Tuesday, February 16, 2010

What Could Glenn Beck Be Saying about the Fed?

In the 19th century there were ongoing debates about the degree to which government should be involved with money. It was not until the 1930s, more than 150 years after the nation was founded, that government asserted a full monopoly on money by illegalizing the ownership of gold.

By February 1912, about 98 years ago, Senator Bob La Follette, a small business-oriented Progressive and presidential candidate that year, made a speech in which he noted that Wall Street had come to so dominate the media that even recently founded magazines were no longer independent.

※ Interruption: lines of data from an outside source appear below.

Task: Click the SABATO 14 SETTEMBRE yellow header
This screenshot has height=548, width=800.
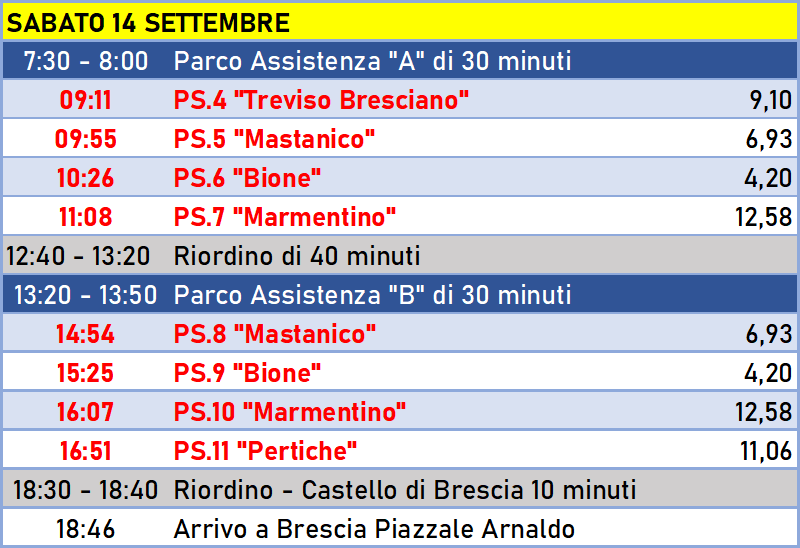Action: [x=400, y=23]
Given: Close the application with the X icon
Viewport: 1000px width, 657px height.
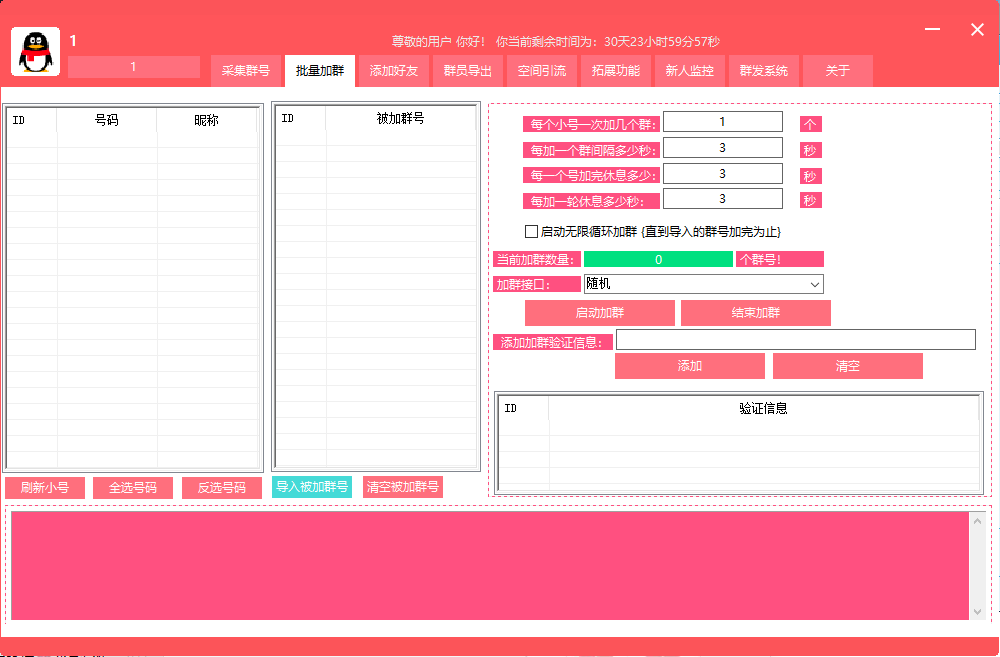Looking at the screenshot, I should [977, 29].
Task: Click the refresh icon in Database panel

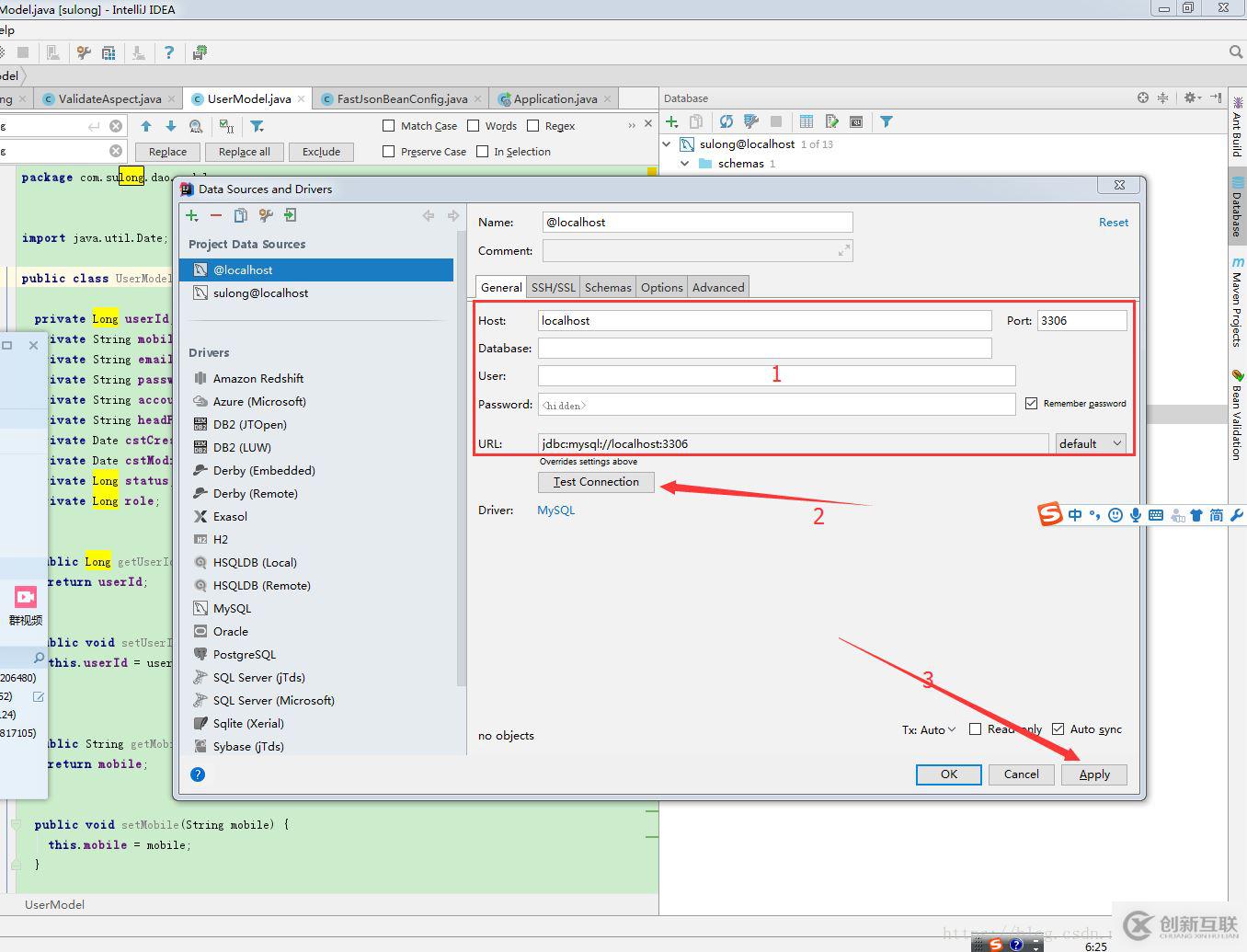Action: click(726, 121)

The next day the New York Times ran an article stating that La Follette had suffered a nervous breakdown, effectively ending his candidacy for president. He continued on as a Senator until the 1920s.

Since then the media has avoided discussion of Wall Street and the Fed. Some, like Glenn Beck, claim ignorance. Others simply kowtow to special interests across the board. Still other media outlets, the majority, do not know what news is, so cannot be expected to discuss a subject like the Fed. Still others are consciously linked to the interests of Wall Street. In any case, Beck is to be commended for being the first to speak on this issue. But is that really a good thing?

Glenda McGee just wrote me this e-mail:

"Glenn Beck and Sarah Palan had me and a few million others THRILLED for many months. The minute the TEA PARTY showed promise in Arizona and Texas they led the movement over the cliff."

Beck needs to do a better job if he is to remain convincing as a voice for advocates of small government. To do so, he could try a few things:

1. Read a few books on money and banking, including Murray Rothbard's What Has Government Done to Our Money and Hans Sennholz's Money and Freedom. He might also read some Hayek and learn about the concept of free market money, an institution that existed here in the US for most of its history.

2. He could be playing an educational role. In the videos I've seen of him he claims ignorance. If he wants to be a leader, he should take the time to learn the issues. It's fine to complain about the Fed's ownership structure, but that doesn't lead to any policy prescription.

3. He needs to learn basic history. Money has been a traditionally central argument in American politics until the past 80 years. The bad guys won and have been controlling the debate ever since.

4. Thus Beck could teach his viewers about: (a) the basic policy options, including competing, free market monetary systems and metallic-backed currencies and (b) the historical process by which centralized monetary control was rejected, re-adopted because it facilitates war (specifically the War of 1812), rejected again by Andrew Jackson, reinstated again in small part by the Republicans in order to finance the Civil War, rejected again during the Gilded Age, rejected by the public in the election of 1896, and then adopted by subterfuge in 1913 and re-enforced through fear tactics in 1932.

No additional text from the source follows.